On the other hand, this case has to do with an unsolved murder — the mother of 10 who was murdered by the IRA. How do you make a persuasive argument that that information should not be turned over to law enforcement if it could solve a murder?
Ed Moloney: I would be the first one to applaud you in terms of that sentiment that you just expressed if the same standards were being applied across the board. I have nothing but sympathy for Jean McConville and her family. There are other examples of police agents in Belfast who’ve been exposed, policemen who were running double agents in loyalist or in Republican organizations who allowed those people to murder at will. There have been demands that these policemen who connived other people’s murders be brought to justice. Nothing has happened. The same people who are investigating this case refuse to investigate their own police officers. And when you have double standards, then you’re entitled to say no.

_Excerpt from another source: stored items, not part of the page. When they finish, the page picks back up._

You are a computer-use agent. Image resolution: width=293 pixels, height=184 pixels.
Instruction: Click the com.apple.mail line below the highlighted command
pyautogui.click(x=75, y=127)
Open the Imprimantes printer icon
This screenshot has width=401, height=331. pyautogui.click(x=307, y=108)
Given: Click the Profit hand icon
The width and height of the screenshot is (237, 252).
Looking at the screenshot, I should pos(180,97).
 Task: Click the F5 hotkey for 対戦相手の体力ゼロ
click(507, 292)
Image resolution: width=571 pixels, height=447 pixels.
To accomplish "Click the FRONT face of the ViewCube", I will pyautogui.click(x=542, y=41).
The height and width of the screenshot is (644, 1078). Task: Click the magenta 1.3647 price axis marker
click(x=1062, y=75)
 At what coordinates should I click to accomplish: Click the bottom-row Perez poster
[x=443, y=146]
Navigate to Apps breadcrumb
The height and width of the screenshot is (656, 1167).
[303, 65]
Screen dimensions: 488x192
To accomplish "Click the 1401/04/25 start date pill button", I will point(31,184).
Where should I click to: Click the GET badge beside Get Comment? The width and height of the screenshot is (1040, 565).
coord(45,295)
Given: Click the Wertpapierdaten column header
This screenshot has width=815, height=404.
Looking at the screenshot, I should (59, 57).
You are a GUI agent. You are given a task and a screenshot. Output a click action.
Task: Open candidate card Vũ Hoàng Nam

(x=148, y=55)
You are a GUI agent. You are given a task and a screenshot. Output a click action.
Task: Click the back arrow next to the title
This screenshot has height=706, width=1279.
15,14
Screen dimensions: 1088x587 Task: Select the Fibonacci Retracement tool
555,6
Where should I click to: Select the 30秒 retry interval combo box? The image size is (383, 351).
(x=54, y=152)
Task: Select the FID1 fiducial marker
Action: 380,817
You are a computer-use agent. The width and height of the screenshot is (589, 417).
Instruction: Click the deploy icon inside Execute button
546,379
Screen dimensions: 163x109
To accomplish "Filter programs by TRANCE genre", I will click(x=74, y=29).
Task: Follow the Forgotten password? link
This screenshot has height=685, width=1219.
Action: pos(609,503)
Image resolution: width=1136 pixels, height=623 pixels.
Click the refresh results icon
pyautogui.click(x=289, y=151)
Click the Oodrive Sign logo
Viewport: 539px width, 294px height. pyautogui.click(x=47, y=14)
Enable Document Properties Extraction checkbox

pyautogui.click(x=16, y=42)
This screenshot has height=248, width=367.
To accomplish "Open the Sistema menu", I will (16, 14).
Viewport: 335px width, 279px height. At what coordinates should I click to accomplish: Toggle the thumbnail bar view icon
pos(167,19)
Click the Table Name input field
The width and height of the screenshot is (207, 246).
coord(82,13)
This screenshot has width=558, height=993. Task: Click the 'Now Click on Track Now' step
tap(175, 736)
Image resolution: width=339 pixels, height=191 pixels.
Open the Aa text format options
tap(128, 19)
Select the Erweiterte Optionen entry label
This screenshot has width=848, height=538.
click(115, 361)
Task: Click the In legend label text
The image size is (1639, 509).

Anthony, you are now appealing the judge’s decision on your own, separate from Boston College. How do you expect this to turn out?
Anthony McIntyre: I am hopeful that reason and logic, both at the political and the judicial level, will prevail. The only reason that those interviews are not now in the hands of the police service of Northern Ireland is because myself and Ed Moloney have been in the courts defending those interviews and doing our utmost not to hand them over.
Both of you are clearly very disappointed with Boston College. On the other hand, the college has fought this. It has tried to stand up for academic freedom. Do you not think that BC has done enough?
Ed Moloney: No, they certainly have not. They could have taken it to a higher court and convinced that court of the merits of their argument. But no, they didn’t. At the first hurdle, they jumped out of the race. I mean, this is a major American college involved in research projects, and it won’t defend its own research projects? So what’s the lesson from that? Don’t do any research projects. At least don’t do any that tackle risky subjects because the college is not going to defend you. Boston College should, on behalf of American academic life, have been in there fighting to the last gasp to defend the values and the principles that lie behind research and academic study. And I’m afraid they didn’t do that, and it’s to their eternal shame.
– BC Responds —
Moloney and McIntyre’s account of legal protections promised by Boston College differs sharply from the account offered by the school. Sacha spoke with Boston College Communications Director Jack Dunn, who says the researchers refuse to accept responsibility.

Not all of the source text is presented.